TRECHO DO DOCUMENTO:
········


    O que assistimos e sentimos hoje, através de nossas telas de informação, são os resquícios da força de ambos os movimentos: a lembrança do que nos levou política e socialmente a uma miséria e incerteza sanitária; e a aclamação por um retorno, não a um passado de outrora, mas a um presente que não seja este em que se vive, ou seja, o retorno a um presente desinteressado nos efeitos reais de uma doença e a favor da manutenção utópica de seu discurso calcado na progressão econômica.

    Pensaríamos estar, assim, entre duas melancolias, entre duas expressões de uma falta de algo que nunca tivemos por completo: a melancolia de um passado decalcado e a melancolia utópica de um presente-anterior que jamais existiu. Não possuímos nem o tempo verbal para nomear este último adequadamente. Contudo, talvez seja justamente esta inadequação que não nos permite, inclusive, no plano geral, enxergá-los como faces de uma mesma moeda. Como faces de uma mesma melancolia. Assim, talvez fosse necessário, mais do que tridimensionalizá-la ou quadridimensionalizá-la – como é a nossa tendência em tempos de tecnologia –, bidimensionalizar tal moeda: propô-la de maneira mais simples, tal como propunha o exercício plástico crítico dos cubistas do início do século XX. O exercício cubista atingiria o seu ápice: uma simplicidade operacional, entretanto, não equivale a uma simplicidade visual. Bidimensionalizar não quer dizer enxergar de maneira menos complexa.

········

PERGUNTAS:
1. Liste todas as formas verbais do texto sobre as duas melancolias que trazem um pronome oblíquo ligado ao verbo por hífen.
2. Reescreva o trecho do texto sobre as duas melancolias que começa em "O que assistimos" e termina em "na progressão econômica.", trocando "miséria" por "pobreza".
3. Dê continuidade ao texto sobre as duas melancolias e a moeda cubista a partir da última frase apresentada.

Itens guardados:
········

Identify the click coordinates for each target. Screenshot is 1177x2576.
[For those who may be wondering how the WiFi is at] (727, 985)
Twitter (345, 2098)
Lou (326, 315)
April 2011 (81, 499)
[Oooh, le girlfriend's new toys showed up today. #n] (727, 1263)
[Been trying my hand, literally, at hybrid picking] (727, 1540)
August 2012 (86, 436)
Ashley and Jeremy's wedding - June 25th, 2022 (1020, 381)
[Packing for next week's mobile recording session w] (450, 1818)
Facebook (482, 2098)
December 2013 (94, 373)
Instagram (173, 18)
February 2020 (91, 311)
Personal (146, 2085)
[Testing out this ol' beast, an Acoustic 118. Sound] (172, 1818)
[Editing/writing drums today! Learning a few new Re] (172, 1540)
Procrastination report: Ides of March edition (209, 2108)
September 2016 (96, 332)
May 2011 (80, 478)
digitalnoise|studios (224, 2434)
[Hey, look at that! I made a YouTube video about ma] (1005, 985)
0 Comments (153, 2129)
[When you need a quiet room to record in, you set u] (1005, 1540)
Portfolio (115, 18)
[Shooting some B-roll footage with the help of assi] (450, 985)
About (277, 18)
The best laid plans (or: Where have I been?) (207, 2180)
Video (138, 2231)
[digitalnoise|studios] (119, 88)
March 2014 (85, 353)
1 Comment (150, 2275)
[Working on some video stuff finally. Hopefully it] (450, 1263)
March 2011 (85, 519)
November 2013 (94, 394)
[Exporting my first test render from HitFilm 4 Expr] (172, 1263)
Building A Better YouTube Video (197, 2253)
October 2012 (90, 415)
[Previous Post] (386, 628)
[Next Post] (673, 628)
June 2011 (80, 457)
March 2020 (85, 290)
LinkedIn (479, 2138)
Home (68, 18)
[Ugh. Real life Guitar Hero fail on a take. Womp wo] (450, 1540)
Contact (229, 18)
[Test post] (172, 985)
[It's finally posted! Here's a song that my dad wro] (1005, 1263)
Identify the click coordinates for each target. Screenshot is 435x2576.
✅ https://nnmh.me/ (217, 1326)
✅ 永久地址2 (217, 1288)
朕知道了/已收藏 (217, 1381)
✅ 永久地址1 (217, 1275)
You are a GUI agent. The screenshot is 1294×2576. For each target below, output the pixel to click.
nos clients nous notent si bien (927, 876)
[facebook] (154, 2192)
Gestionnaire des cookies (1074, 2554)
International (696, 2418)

········

RESPOSTAS DO EXERCÍCIO:
1. enxergá-los, tridimensionalizá-la, quadridimensionalizá-la, propô-la

2.
O que assistimos e sentimos hoje, através de nossas telas de informação, são os resquícios da força de ambos os movimentos: a lembrança do que nos levou política e socialmente a uma pobreza e incerteza sanitária; e a aclamação por um retorno, não a um passado de outrora, mas a um presente que não seja este em que se vive, ou seja, o retorno a um presente desinteressado nos efeitos reais de uma doença e a favor da manutenção utópica de seu discurso calcado na progressão econômica.

3.
    Adiantamos o nosso fin de siècle? Eu diria que este foi adiantado com a força de um acontecimento natural e globalizado. Mas recebê-lo passivamente não quer dizer que devemos vivê-lo de igual maneira. Diria, portanto, que estamos num presente em que nem o passado nem o futuro são bem traçados para que, com isso, estes sejam capazes de esfumaçar os traços de certeza um do outro. Mais do que uma incerteza absoluta, estamos incapazes de recorrer ao passado e ao futuro para calcar uma sequer possível referência maniqueísta. O presente é o que temos de menos incerto, bem como de menos concreto. E é isso o que faz com que nos enclausuremos nele recorrendo para os possíveis já bastante conhecidos. É o que faz girarmos a moeda, insistentemente percorrê-la e terminar escolhendo o nosso lado, a nossa cara e a tua coroa.

    Incapazes de lançar-nos no novo, não porque dele temos medo, mas porque sua porta está trancada em algum lugar que nos é desconhecido, estamos numa quarentena que não começa e nem termina nos metros quadrados de nossas residências. Resta-nos um exercício: recorrer a simplicidade complexa de uma bidimensionalidade. Esta nos lança, eu e tu, num mesmo plano de discussão... não numa planificação simplista – a dos terraplanistas, por exemplo – mas na simples bidimensionalidade dos cubistas: a de uma complexidade visualmente destrutiva que é capaz de representar a construção de uma nova anatomia. Se Huyssen pensava o recuo a memória como um sintoma da angústia perante a aceleração temporal, qual seria o sintoma por trás desta insatisfação que se manifesta através desta moeda, que, quando chapada pela prensa quente de nossos dias atuais, dissolve as linhas que distinguem um lado do outro?